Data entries
[Start of section]

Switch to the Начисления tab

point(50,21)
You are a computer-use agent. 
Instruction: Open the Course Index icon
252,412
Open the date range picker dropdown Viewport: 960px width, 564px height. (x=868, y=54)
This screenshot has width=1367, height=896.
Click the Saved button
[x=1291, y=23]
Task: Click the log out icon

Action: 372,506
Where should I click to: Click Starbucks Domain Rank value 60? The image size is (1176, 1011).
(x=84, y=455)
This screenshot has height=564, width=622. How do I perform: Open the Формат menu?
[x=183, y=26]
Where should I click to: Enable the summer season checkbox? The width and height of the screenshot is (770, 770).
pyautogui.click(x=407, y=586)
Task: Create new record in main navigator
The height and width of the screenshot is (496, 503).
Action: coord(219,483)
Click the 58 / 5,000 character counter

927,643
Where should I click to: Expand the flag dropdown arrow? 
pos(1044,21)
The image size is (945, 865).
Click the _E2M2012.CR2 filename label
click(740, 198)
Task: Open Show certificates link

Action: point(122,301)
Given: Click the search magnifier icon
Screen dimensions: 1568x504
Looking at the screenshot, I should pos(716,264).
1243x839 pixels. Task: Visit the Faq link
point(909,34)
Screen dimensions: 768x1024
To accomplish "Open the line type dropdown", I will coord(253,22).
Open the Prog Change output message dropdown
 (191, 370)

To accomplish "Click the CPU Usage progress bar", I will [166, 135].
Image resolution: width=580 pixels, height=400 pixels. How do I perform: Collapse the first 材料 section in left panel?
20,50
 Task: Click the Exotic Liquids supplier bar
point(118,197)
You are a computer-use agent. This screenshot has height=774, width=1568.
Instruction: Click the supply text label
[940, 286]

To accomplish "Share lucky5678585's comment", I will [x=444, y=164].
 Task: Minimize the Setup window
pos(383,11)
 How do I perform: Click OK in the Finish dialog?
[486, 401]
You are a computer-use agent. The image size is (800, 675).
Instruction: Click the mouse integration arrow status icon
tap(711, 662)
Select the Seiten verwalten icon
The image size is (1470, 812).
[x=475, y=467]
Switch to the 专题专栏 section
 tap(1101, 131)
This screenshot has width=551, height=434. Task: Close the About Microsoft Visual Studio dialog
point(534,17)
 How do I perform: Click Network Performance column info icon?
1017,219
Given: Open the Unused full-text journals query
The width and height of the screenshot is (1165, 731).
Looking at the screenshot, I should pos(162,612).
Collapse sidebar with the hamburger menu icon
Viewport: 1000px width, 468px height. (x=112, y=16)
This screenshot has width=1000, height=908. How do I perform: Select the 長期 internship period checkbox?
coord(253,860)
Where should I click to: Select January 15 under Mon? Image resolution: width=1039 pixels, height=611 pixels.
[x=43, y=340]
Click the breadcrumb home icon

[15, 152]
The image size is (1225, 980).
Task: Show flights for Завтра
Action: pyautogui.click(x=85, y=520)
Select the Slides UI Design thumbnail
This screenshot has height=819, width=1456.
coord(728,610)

[End of section]

◆ What the task requires ◆
Make an exact copy of every record listed above.

◆ Exercise answer ◆
Switch to the Начисления tab

point(50,21)
You are a computer-use agent. 
Instruction: Open the Course Index icon
252,412
Open the date range picker dropdown Viewport: 960px width, 564px height. (x=868, y=54)
This screenshot has width=1367, height=896.
Click the Saved button
[x=1291, y=23]
Task: Click the log out icon

Action: 372,506
Where should I click to: Click Starbucks Domain Rank value 60? The image size is (1176, 1011).
(x=84, y=455)
This screenshot has height=564, width=622. How do I perform: Open the Формат menu?
[x=183, y=26]
Where should I click to: Enable the summer season checkbox? The width and height of the screenshot is (770, 770).
pyautogui.click(x=407, y=586)
Task: Create new record in main navigator
The height and width of the screenshot is (496, 503).
Action: coord(219,483)
Click the 58 / 5,000 character counter

927,643
Where should I click to: Expand the flag dropdown arrow? 
pos(1044,21)
The image size is (945, 865).
Click the _E2M2012.CR2 filename label
click(740, 198)
Task: Open Show certificates link

Action: point(122,301)
Given: Click the search magnifier icon
Screen dimensions: 1568x504
Looking at the screenshot, I should pos(716,264).
1243x839 pixels. Task: Visit the Faq link
point(909,34)
Screen dimensions: 768x1024
To accomplish "Open the line type dropdown", I will coord(253,22).
Open the Prog Change output message dropdown
 (191, 370)

To accomplish "Click the CPU Usage progress bar", I will [166, 135].
Image resolution: width=580 pixels, height=400 pixels. How do I perform: Collapse the first 材料 section in left panel?
20,50
 Task: Click the Exotic Liquids supplier bar
point(118,197)
You are a computer-use agent. This screenshot has height=774, width=1568.
Instruction: Click the supply text label
[940, 286]

To accomplish "Share lucky5678585's comment", I will [x=444, y=164].
 Task: Minimize the Setup window
pos(383,11)
 How do I perform: Click OK in the Finish dialog?
[486, 401]
You are a computer-use agent. The image size is (800, 675).
Instruction: Click the mouse integration arrow status icon
tap(711, 662)
Select the Seiten verwalten icon
The image size is (1470, 812).
[x=475, y=467]
Switch to the 专题专栏 section
 tap(1101, 131)
This screenshot has width=551, height=434. Task: Close the About Microsoft Visual Studio dialog
point(534,17)
 How do I perform: Click Network Performance column info icon?
1017,219
Given: Open the Unused full-text journals query
The width and height of the screenshot is (1165, 731).
Looking at the screenshot, I should pos(162,612).
Collapse sidebar with the hamburger menu icon
Viewport: 1000px width, 468px height. (x=112, y=16)
This screenshot has width=1000, height=908. How do I perform: Select the 長期 internship period checkbox?
coord(253,860)
Where should I click to: Select January 15 under Mon? Image resolution: width=1039 pixels, height=611 pixels.
[x=43, y=340]
Click the breadcrumb home icon

[15, 152]
The image size is (1225, 980).
Task: Show flights for Завтра
Action: pyautogui.click(x=85, y=520)
Select the Slides UI Design thumbnail
This screenshot has height=819, width=1456.
coord(728,610)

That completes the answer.